The S&P 500 rally in recent weeks has erased over half of the index's losses. Yet the S&P 500 is still down 13% year to date.
Many high-yield dividend stocks have fared much better in the market downturn. One is Merck's (MRK -1.24%) stock, which has surged 20% higher in 2022. This raises the following question: Is the stock still a buy for dividend investors? Let's take a dive into Merck's fundamentals and valuation to answer this question.
The business is growing quickly
With a $230 billion market capitalization, Merck is the fifth-largest pharma company in the world. The company's mega-blockbuster known as Keytruda is the top-selling cancer drug on the planet.
On July 28, Merck released its financial results for the second quarter ended June 30. Unsurprisingly, the drugmaker topped analysts' expectations for net sales and non-GAAP (adjusted) diluted earnings per share (EPS) during the quarter.
Merck reported $14.6 billion in net sales in the second quarter, which equates to 28% year-over-year growth. This came in ahead of the average analyst net sales forecast of $13.9 billion for the quarter. How did the company beat the analyst net sales consensus for the eighth quarter out of the past 10 quarters?
The biggest contributor to Merck's net sales growth during the second quarter came from the anti-viral COVID-19 treatment called Lagevrio. The drug added $1.2 billion to Merck's net sales, which was a new source of revenue compared to the year-ago period.
Due to additional indications and strong market share, Keytruda experienced 25.8% year-over-year net sales growth in the second quarter. This helped the drug's net sales grow by nearly $1.1 billion to $5.2 billion for the quarter.
And last but not least, the human papillomavirus (HPV) vaccine franchise named Gardasil logged 35.7% net sales growth over the year-ago period. Net sales surged more than $400 million higher to $1.7 billion during the quarter.
Merck recorded $1.87 in adjusted diluted EPS for the second quarter, which was more than a tripling year over year. This was comfortably above the average analyst adjusted diluted EPS prediction of $1.69. And it also represented the eighth quarter of the past 10 quarters that Merck matched or exceeded the analyst consensus for adjusted diluted EPS.
Aside from a higher net sales base, Merck's non-GAAP net margin soared 1,880 basis points higher over the year-ago period to 32.5% in the second quarter.

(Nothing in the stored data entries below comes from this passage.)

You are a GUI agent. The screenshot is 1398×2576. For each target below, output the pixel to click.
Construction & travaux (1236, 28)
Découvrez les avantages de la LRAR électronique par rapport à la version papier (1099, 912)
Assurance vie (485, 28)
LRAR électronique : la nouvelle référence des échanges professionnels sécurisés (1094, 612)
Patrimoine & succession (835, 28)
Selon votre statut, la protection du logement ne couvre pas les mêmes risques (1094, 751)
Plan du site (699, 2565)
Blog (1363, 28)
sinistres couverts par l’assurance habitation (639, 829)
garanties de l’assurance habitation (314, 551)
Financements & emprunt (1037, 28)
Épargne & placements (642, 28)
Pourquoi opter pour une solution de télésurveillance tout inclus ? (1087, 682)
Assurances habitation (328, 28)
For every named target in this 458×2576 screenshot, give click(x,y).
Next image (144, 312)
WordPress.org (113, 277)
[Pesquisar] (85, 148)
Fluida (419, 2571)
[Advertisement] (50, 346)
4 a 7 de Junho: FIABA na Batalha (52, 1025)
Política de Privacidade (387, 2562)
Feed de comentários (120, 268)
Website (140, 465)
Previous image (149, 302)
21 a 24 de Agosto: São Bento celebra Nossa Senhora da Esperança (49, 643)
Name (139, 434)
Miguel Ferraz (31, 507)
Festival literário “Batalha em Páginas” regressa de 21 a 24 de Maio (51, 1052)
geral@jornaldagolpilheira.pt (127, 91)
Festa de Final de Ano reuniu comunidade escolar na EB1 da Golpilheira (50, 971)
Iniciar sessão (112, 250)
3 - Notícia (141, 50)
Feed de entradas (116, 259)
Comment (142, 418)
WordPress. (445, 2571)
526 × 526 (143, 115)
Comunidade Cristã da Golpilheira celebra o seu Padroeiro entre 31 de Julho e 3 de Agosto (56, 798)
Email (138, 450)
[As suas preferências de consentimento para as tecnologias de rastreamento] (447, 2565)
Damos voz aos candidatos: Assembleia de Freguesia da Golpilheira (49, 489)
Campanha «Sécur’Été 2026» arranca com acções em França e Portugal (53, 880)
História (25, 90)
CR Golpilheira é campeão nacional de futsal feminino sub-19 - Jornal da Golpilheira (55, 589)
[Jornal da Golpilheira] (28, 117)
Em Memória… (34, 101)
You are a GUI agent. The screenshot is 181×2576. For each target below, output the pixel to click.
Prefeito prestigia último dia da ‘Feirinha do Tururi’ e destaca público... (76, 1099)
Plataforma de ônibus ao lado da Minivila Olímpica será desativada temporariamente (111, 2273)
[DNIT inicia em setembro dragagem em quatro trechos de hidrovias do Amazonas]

Thanks to its 116 programs in different stages of clinical development, lofty adjusted diluted EPS growth should continue for the foreseeable future. In fact, analysts believe Merck's adjusted diluted EPS will grow at 11.1% annually through the next five years.
A healthy dividend with room to grow
Merck's impressive earnings growth potential is just the start of why income investors would love the stock. Its solid starting income is yet another reason. Merck's 3% dividend yield is double the S&P 500 index's 1.5% yield.
With Merck's dividend payout ratio poised to be 37.4% in 2022, the company should have the flexibility to hike its payout over time. That's why I would be surprised if Merck's dividend growth was any less than the high single digits annually over the next several years.
The valuation is a bargain
Merck's current $91 share price appears to be a great buying opportunity for investors.
This is because the stock's forward price-to-earnings (P/E) ratio of 12.5 is slightly below the pharmaceutical industry's average forward P/E ratio of 13.4. For a stock with above-average growth in its future and a generous dividend, this is an attractive valuation that should lead Merck to outperform the market in the decade ahead.